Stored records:
..............................
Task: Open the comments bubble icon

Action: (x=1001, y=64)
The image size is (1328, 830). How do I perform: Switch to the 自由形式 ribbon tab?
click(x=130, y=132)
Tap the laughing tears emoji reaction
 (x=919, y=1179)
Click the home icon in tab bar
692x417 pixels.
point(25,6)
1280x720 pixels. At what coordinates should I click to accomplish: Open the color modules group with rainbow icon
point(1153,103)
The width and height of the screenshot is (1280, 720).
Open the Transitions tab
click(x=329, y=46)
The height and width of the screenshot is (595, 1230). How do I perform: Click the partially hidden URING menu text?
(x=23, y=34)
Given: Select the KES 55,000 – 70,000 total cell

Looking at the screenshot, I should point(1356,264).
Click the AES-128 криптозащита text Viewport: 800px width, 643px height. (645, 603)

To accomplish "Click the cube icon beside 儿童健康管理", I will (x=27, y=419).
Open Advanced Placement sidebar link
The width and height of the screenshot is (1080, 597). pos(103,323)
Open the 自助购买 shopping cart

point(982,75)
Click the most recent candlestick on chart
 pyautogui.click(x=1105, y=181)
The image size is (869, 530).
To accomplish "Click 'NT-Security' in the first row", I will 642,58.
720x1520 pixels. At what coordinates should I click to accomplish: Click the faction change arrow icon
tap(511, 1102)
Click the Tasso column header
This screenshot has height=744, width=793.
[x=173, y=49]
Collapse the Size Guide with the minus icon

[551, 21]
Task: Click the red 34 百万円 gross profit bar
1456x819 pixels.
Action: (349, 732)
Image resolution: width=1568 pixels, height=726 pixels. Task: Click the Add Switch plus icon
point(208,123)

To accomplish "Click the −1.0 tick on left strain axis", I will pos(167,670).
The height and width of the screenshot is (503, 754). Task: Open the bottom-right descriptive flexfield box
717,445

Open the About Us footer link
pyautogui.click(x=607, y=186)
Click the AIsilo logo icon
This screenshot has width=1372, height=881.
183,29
..............................
= WHAT IS BEING ASKED =
Word for word, set down all of the records above.

= SOLUTION FOR THIS TASK =
Task: Open the comments bubble icon

Action: (x=1001, y=64)
The image size is (1328, 830). How do I perform: Switch to the 自由形式 ribbon tab?
click(x=130, y=132)
Tap the laughing tears emoji reaction
 (x=919, y=1179)
Click the home icon in tab bar
692x417 pixels.
point(25,6)
1280x720 pixels. At what coordinates should I click to accomplish: Open the color modules group with rainbow icon
point(1153,103)
The width and height of the screenshot is (1280, 720).
Open the Transitions tab
click(x=329, y=46)
The height and width of the screenshot is (595, 1230). How do I perform: Click the partially hidden URING menu text?
(x=23, y=34)
Given: Select the KES 55,000 – 70,000 total cell

Looking at the screenshot, I should point(1356,264).
Click the AES-128 криптозащита text Viewport: 800px width, 643px height. (645, 603)

To accomplish "Click the cube icon beside 儿童健康管理", I will (x=27, y=419).
Open Advanced Placement sidebar link
The width and height of the screenshot is (1080, 597). pos(103,323)
Open the 自助购买 shopping cart

point(982,75)
Click the most recent candlestick on chart
 pyautogui.click(x=1105, y=181)
The image size is (869, 530).
To accomplish "Click 'NT-Security' in the first row", I will 642,58.
720x1520 pixels. At what coordinates should I click to accomplish: Click the faction change arrow icon
tap(511, 1102)
Click the Tasso column header
This screenshot has height=744, width=793.
[x=173, y=49]
Collapse the Size Guide with the minus icon

[551, 21]
Task: Click the red 34 百万円 gross profit bar
1456x819 pixels.
Action: (349, 732)
Image resolution: width=1568 pixels, height=726 pixels. Task: Click the Add Switch plus icon
point(208,123)

To accomplish "Click the −1.0 tick on left strain axis", I will pos(167,670).
The height and width of the screenshot is (503, 754). Task: Open the bottom-right descriptive flexfield box
717,445

Open the About Us footer link
pyautogui.click(x=607, y=186)
Click the AIsilo logo icon
This screenshot has width=1372, height=881.
183,29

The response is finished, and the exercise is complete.